Stored data:
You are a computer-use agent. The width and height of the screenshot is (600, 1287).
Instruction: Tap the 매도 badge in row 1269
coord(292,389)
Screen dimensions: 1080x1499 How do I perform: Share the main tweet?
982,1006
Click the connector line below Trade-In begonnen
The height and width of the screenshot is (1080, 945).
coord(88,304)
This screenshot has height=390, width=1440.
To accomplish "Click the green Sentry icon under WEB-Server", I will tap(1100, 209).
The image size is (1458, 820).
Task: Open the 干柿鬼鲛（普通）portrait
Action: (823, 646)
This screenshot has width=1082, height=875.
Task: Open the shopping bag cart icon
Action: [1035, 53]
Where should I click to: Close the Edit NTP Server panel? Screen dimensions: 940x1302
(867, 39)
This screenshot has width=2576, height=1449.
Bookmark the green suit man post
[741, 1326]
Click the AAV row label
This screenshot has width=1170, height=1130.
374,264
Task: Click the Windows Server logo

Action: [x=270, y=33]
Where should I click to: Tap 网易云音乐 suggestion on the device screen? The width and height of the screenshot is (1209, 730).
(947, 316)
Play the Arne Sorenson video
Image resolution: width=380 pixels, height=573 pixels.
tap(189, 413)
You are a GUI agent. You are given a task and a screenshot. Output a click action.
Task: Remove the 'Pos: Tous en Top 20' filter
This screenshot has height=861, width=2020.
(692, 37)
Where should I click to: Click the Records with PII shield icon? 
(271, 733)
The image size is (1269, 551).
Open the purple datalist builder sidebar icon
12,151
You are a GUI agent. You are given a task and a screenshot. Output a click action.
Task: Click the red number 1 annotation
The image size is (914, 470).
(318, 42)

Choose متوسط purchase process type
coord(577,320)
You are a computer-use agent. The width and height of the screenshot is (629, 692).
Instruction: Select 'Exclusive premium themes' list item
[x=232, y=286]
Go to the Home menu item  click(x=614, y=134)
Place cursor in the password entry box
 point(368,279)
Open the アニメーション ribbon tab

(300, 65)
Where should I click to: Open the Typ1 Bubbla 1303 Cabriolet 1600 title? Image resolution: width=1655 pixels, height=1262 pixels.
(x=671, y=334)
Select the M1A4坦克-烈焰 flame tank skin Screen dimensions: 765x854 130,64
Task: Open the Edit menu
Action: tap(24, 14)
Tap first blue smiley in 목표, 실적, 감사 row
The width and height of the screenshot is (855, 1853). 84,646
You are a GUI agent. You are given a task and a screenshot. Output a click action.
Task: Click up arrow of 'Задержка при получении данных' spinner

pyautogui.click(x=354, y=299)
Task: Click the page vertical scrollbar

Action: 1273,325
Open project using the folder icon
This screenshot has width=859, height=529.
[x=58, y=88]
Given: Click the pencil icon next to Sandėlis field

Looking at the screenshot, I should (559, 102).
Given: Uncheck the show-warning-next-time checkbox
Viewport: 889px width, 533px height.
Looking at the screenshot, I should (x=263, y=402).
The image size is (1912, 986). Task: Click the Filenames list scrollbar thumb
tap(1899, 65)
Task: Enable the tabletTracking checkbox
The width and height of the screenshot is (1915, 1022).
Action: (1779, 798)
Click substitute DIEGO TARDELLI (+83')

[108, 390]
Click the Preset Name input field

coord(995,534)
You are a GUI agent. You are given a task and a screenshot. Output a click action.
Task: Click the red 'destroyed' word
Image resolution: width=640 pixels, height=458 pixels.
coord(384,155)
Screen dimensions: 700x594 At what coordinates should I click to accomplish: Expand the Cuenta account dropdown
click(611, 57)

What is needed:
Filter the entries above down to the lines that contain the word "computer".

Result for this task:
You are a computer-use agent. The width and height of the screenshot is (600, 1287).
You are a computer-use agent. The width and height of the screenshot is (629, 692).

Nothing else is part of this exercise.